Rassismus bei FC Bayern München: Falsche Loyalitäten

Der FC Bayern hat einen Jugendtrainer wegen Rassismus entlassen. Die Vorwürfe waren lange bekannt, das Schweigen ist systemisch.

Eine Steinmauer mit Bayern-Logo und Schriftzug, rechts eine kleine Straße und Gebäude

Traumziel vieler junger Menschen: der FC Bayern Campus für Nachwuchs und Frauenteams Foto: Andreas Gebert/dpa

Undurchsichtig sei die Sache gewesen, so schien es dem FC Bayern. Eine „Art Privatfehde zwischen Spielern, deren Eltern und dem Jugendtrainer“ – und Fehden haben ja diese praktische Eigenschaft, dass sie irrational und irgendwie persönlich sind, man sich also nicht so richtig kümmern muss. Kurz vor dem Champions-League-Finale der Männer des FC Bayern an diesem Sonntag muss der Klub sich nun doch kümmern, ein Zeichen zarter Fortschritte bei der öffentlichen Wahrnehmung von Schikanen und rechtem Hass im Sportverein.

Seit 2018 schon ist den Bossen des FC Bayern aus anonymen Briefen bekannt, dass der Sportliche Leiter ihrer U9- bis U15-Teams Kinder massiv rassistisch und homophob drangsaliert haben soll. Besonders ernsthaft gingen sie diesen Vorwürfen nicht nach, obwohl das Verhalten des Mannes am Campus gut bekannt war. Der Verein reagierte mit einer Befragung von Eltern und Kindern, im Gespräch soll sich aber niemand negativ geäußert haben.

Wenn der Sohn es zu den Bayern geschafft habe, „dann riskierst du das nicht“, sagte ein anonymer Campus-Mitarbeiter dem Spiegel. Es brauchte schon geleakte rassistische Äußerungen in einer Chatgruppe mit anderen Trainern, Ermittlungen des Staatsschutzes und medialen Druck, um nun zumindest die Entlassung des Trainers und eine interne Untersuchung zu bewirken. Und das sagt viel über das System Verein.

Die Enthüllungen weisen erstaunliche Parallelen auf zum jüngsten Fall eines Berliner Jugendtrainers, der durch diktatorisches Gehabe, Schikanen und einmal auch durch Gewalt auffiel, und verlässlich von einer „Fehde“ gegen seine Person sprach, gedeckt von der Vereinsführung. Der Sportverein, des Deutschen Heiligtum, hat ein Systemproblem. Verkrustete (Männer-)Bünde, aus denen wenig nach außen dringt, völlig überzogene Loyalitätsforderungen – und wer doch mal Missstände anspricht, wird oft übel diffamiert.

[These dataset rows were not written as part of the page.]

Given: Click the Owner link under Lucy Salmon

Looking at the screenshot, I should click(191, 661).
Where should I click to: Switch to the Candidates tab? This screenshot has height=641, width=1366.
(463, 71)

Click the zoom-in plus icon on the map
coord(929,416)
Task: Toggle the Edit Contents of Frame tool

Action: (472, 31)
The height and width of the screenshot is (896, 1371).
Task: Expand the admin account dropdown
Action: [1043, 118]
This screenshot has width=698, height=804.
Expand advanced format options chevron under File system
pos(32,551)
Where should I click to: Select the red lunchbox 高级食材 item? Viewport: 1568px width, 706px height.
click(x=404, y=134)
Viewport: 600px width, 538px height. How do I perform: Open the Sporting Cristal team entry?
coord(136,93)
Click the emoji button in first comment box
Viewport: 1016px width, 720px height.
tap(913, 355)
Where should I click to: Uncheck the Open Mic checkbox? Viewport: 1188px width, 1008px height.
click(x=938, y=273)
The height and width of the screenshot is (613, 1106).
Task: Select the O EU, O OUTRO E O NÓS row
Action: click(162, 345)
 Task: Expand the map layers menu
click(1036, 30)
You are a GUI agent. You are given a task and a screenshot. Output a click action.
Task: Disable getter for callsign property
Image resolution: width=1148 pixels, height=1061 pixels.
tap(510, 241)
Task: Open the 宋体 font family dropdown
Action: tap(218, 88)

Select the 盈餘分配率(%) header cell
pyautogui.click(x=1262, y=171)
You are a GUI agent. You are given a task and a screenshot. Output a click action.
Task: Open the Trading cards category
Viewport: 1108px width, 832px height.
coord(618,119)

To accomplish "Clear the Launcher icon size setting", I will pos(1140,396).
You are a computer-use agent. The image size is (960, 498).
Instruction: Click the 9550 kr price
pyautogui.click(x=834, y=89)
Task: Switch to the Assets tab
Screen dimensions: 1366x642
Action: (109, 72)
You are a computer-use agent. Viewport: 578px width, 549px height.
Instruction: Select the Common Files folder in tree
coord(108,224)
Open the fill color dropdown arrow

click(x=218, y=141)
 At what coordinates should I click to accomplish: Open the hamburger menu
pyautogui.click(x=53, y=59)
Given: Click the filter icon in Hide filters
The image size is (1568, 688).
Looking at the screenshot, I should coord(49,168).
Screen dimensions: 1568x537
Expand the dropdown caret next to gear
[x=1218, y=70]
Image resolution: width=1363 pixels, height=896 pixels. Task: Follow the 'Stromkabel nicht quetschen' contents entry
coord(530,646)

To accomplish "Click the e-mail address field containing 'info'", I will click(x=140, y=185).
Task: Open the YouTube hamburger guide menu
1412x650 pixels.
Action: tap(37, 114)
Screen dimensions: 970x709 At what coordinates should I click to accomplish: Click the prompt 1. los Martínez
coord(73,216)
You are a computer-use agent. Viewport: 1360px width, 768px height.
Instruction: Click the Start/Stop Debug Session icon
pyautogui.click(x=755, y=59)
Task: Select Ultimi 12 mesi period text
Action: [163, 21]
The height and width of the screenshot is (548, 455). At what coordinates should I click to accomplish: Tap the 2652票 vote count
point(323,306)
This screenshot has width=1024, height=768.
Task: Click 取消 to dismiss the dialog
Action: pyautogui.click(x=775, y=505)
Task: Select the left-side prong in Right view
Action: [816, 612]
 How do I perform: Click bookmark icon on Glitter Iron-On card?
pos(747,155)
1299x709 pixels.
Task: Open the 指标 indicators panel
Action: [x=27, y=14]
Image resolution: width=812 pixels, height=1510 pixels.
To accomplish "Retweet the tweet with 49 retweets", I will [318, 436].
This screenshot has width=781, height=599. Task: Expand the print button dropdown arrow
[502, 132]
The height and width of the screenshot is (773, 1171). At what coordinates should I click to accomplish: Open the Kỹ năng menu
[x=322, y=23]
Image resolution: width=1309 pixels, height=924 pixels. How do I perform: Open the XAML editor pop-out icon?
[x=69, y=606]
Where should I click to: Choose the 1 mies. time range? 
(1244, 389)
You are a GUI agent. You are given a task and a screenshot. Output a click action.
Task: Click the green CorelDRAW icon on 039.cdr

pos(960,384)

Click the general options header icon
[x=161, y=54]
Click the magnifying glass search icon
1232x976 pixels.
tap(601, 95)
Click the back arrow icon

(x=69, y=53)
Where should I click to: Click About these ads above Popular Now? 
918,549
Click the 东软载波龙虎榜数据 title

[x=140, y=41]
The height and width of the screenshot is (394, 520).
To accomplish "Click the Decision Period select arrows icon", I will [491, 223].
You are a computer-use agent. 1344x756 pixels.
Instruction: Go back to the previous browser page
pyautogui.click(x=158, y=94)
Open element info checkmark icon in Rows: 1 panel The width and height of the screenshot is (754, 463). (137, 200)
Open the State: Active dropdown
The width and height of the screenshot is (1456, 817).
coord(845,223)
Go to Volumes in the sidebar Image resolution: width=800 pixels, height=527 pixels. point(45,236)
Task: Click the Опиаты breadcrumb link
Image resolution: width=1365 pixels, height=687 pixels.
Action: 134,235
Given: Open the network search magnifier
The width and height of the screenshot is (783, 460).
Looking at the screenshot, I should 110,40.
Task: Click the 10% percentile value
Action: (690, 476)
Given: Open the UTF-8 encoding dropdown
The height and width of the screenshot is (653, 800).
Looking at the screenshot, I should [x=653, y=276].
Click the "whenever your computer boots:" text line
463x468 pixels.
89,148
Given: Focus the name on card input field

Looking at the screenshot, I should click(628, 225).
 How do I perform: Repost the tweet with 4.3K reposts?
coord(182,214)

Die Fehde als Deus Ex Machina

Im Vereinsleben ist die Fehde der Deus Ex Machina: Wenn Anschuldigungen allzu unbequem sind, hat sich bloß irgendwer mit wem verkracht. Schwer zu sagen, was einen unangenehmeren Eindruck hinterlässt: Die kaum tätigen Bayern-Verantwortlichen, die Eltern, denen die Spielerkarriere ihrer Kinder offenbar wichtiger war als Zivilcourage oder auch nur als die seelische Gesundheit des eigenen Kindes; oder die Jugendtrainer und Scouts, die mit in der Chatgruppe waren und sich an den rechtsextremen Äußerungen mehrheitlich nicht störten. Und weiter Kinder trainieren.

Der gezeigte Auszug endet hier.